USS and Pay

Welcome back for the start of a new, exciting academic year.

You will have received two recent announcements letting you know that it is more expensive than ever to work here. First, news of the 2019-2020 imposed pay award, which – contrary to management’s usual spin – fails substantially to meet UCU’s demands and continues the annual tradition of sub-inflation increases that have led to real pay declining by 20% since 2009. Second, an announcement from USS on August 23rd  that members’ contributions will, if implemented, increase from the current 8.8% to 9.6% on Oct 1st (and then to 11% on Oct 1st 2021 unless altered by a 2020 valuation).

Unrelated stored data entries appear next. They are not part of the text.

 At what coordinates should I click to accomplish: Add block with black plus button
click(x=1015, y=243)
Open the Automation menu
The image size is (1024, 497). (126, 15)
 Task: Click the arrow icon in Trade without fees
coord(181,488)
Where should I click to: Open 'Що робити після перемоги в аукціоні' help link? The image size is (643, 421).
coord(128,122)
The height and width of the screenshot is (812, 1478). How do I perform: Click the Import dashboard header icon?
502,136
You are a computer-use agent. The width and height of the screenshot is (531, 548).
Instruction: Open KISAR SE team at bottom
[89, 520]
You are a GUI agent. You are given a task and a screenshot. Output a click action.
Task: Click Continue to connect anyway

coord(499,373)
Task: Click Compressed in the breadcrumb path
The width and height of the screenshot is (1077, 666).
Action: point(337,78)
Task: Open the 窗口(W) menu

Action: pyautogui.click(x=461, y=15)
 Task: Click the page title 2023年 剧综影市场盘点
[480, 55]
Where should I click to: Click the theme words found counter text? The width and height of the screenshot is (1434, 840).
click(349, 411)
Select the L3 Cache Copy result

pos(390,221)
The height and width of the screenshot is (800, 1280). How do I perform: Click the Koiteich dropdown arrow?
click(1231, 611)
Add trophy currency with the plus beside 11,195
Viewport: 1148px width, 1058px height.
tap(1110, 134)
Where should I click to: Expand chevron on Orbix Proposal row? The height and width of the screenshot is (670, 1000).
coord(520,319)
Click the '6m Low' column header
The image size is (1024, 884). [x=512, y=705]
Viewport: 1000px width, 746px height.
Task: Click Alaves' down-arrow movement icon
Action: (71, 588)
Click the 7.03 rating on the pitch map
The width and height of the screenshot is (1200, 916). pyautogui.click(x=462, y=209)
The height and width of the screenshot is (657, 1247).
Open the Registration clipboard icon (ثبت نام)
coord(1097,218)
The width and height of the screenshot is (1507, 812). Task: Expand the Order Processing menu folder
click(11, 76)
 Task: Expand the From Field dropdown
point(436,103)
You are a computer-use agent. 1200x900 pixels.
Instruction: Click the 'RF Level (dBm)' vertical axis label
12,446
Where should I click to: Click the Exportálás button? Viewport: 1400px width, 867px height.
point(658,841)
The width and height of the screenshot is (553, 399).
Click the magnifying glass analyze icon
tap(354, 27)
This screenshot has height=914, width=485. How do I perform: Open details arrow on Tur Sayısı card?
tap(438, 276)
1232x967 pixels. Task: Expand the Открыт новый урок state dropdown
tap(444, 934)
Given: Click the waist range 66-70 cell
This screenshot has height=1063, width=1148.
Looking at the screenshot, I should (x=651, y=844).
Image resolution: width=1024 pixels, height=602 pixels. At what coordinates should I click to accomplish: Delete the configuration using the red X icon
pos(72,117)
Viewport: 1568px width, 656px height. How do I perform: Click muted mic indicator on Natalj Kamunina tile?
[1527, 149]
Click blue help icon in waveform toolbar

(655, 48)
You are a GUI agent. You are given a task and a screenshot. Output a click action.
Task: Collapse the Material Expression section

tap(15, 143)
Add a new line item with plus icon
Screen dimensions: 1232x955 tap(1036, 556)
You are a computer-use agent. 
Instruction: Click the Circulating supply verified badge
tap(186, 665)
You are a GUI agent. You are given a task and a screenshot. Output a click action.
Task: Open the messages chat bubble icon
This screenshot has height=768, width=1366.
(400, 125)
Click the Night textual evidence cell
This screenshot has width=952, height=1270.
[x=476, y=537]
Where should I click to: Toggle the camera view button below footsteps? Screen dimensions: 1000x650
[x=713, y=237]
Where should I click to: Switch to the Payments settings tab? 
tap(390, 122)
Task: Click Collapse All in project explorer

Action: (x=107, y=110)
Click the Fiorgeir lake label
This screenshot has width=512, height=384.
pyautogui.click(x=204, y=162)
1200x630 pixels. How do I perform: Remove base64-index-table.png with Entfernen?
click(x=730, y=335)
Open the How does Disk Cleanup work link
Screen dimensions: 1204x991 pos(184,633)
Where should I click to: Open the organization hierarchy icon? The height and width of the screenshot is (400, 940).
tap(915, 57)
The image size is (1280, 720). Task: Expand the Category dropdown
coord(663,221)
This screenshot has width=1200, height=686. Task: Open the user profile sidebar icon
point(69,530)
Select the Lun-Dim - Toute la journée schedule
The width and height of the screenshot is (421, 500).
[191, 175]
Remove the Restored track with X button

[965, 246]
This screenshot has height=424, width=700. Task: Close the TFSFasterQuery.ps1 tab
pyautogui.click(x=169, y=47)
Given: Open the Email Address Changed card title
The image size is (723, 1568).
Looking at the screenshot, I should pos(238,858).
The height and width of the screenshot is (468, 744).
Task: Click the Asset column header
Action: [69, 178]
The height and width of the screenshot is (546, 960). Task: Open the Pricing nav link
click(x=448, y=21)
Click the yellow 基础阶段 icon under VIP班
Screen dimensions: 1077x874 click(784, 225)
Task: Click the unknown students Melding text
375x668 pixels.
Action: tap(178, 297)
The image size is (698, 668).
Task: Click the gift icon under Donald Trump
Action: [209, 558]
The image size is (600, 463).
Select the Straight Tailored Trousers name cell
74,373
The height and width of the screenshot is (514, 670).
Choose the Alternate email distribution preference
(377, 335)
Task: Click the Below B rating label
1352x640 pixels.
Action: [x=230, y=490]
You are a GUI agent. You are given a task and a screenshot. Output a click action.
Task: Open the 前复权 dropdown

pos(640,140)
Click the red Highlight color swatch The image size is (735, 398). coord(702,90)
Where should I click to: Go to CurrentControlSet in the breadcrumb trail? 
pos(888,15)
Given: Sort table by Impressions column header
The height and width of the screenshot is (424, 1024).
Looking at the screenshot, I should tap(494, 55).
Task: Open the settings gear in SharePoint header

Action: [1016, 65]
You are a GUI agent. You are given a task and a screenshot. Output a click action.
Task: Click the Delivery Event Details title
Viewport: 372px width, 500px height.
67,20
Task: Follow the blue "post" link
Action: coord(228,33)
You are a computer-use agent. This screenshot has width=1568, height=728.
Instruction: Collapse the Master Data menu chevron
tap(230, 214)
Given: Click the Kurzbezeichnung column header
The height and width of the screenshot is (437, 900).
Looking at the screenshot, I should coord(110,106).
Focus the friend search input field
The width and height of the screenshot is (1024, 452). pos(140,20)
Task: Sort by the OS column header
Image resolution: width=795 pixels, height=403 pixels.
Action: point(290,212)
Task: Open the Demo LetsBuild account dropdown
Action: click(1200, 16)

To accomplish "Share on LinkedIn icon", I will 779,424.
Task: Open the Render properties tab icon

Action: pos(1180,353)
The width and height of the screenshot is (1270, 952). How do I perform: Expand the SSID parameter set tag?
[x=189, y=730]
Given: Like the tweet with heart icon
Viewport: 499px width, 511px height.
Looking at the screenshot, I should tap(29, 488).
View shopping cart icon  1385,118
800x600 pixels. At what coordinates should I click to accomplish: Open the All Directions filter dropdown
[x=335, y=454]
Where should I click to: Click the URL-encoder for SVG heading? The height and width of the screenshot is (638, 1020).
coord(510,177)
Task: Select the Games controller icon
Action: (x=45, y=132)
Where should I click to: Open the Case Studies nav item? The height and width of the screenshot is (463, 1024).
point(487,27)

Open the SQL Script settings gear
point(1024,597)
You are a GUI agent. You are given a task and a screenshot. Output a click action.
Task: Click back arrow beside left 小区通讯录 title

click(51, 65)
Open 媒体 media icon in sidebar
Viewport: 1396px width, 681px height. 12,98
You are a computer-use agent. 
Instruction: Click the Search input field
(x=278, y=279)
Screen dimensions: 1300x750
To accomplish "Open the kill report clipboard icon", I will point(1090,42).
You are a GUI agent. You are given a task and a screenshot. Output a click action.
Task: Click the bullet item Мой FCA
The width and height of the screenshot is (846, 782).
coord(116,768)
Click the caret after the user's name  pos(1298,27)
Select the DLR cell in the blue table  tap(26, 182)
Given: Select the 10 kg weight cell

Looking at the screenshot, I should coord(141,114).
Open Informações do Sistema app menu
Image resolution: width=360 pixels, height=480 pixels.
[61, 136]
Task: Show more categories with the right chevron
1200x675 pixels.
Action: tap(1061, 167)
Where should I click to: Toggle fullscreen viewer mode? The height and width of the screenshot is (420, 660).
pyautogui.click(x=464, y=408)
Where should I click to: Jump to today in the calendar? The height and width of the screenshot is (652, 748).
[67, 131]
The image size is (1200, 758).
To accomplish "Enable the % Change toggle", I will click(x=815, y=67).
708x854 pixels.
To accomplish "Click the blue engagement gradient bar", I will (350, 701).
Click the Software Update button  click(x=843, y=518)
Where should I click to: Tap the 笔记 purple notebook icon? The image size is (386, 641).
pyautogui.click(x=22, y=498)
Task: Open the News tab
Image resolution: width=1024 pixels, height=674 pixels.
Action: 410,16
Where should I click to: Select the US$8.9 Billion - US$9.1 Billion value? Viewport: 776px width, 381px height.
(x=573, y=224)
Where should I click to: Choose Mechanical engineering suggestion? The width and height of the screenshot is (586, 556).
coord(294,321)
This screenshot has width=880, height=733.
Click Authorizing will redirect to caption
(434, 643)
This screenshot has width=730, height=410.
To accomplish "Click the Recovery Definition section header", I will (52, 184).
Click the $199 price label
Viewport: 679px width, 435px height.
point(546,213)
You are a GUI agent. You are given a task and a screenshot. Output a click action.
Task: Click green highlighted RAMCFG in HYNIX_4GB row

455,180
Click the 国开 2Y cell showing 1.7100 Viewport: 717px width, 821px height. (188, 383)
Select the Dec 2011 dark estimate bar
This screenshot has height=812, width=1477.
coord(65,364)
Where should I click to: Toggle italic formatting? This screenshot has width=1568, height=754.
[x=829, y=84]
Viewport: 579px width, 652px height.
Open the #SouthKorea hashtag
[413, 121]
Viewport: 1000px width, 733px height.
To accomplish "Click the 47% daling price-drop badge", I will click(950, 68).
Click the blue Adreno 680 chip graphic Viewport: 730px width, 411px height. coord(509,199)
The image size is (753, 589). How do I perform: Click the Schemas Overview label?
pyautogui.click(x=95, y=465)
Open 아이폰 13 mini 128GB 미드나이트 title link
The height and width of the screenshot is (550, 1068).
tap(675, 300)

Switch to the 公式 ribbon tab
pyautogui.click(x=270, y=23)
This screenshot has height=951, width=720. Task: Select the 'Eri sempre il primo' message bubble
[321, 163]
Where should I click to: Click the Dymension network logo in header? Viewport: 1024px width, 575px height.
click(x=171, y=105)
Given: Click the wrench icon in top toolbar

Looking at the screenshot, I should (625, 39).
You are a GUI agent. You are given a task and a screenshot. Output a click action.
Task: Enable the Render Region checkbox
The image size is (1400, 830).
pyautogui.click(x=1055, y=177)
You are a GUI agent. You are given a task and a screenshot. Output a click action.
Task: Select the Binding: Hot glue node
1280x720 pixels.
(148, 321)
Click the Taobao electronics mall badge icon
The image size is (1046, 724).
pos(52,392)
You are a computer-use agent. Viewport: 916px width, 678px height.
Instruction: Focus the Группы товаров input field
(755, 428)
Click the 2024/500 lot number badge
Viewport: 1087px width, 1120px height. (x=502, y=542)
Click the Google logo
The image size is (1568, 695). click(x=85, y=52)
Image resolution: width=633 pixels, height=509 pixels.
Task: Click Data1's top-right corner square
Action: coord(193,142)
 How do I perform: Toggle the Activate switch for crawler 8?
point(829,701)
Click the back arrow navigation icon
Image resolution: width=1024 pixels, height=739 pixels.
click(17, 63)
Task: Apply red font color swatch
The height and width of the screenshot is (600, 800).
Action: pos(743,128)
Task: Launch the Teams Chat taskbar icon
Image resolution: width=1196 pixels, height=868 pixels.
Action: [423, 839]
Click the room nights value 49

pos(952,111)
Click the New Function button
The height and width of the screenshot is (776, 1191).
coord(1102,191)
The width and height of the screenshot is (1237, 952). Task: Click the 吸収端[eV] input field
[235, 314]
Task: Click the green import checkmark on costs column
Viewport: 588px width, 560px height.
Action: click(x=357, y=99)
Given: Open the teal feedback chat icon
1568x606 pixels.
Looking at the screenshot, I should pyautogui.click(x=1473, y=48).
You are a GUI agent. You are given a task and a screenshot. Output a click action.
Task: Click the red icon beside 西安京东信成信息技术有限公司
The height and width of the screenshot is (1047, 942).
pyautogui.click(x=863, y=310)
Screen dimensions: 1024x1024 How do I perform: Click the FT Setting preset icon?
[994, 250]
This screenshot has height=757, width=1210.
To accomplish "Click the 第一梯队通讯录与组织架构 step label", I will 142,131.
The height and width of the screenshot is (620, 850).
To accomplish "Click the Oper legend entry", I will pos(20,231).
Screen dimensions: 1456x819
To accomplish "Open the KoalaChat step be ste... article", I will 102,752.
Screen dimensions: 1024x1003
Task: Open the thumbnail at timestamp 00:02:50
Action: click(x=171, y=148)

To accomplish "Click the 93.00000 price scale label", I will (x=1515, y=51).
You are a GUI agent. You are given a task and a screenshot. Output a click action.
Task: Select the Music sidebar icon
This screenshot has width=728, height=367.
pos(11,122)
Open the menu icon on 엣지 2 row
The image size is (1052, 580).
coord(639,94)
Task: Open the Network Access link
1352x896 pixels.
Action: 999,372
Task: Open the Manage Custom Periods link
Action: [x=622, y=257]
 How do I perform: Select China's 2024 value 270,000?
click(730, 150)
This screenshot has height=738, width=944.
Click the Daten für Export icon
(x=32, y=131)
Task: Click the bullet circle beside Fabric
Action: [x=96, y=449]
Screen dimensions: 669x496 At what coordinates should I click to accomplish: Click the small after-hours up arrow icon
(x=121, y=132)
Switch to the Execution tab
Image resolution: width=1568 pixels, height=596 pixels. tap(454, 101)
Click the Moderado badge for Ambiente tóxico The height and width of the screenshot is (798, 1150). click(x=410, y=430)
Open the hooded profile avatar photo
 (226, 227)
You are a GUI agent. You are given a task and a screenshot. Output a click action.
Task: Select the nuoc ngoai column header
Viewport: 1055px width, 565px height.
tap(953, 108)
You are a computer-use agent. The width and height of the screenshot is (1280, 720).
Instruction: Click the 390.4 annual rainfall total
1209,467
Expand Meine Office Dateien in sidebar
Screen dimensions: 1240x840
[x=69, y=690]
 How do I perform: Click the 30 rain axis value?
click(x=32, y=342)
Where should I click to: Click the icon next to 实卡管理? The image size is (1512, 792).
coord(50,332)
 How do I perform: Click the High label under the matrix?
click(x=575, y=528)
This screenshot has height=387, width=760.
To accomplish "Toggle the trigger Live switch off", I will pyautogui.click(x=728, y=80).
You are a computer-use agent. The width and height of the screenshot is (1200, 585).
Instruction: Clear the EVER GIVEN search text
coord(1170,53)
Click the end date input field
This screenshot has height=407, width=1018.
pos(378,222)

The University’s pay award announcement correctly says that this year’s pay increase is between 1.8% and 3.65%, but the increases are tapered towards the lower three bands of the pay scale. We fully support higher increases for staff on the lowest wages. Nevertheless, the award for UCU members is only 1.8% and we object to the University’s outrageous claim the average pay increase “is above inflation and has also been above inflation over the past five and ten year periods”, which they arrive at by adding annual increments to the 1.8%. This ignores that fact that 50% of staff are at the top of their pay grades, and therefore receive no incremental uplift and rely entirely upon annual pay settlements to maintain their and their families’ standard of living, and is an insult to the loyalty of all staff who stay beyond 4-8 years (depending on the length of grade).


We have also received updated information on pay equality at the University of Manchester. Earlier this year, we learned that the University’s mean gender pay gap increased, rising from 17.1% the previous year to 18.4% this year. But not to worry, we were assured, most of this inequality is explained by the University’s high rate of casualized academic labour (“arises primarily from an increase in the number of casual employees” – Karen Heaton, HR, 14 March 2019), which as we all know is highly feminized.


This is all against the backdrop of unceasing growth in university incomes and continuing healthy surpluses. At the University of Manchester, payroll cost as a percentage of the total running cost of the University has fallen over the last decade. Meanwhile, University financial statements continue to classify the University’s £400 million in (growing) estates debt as a prudent and essential investment, but the £200 million in (stable) liabilities for staff pensions as a volatile source of uncertainty.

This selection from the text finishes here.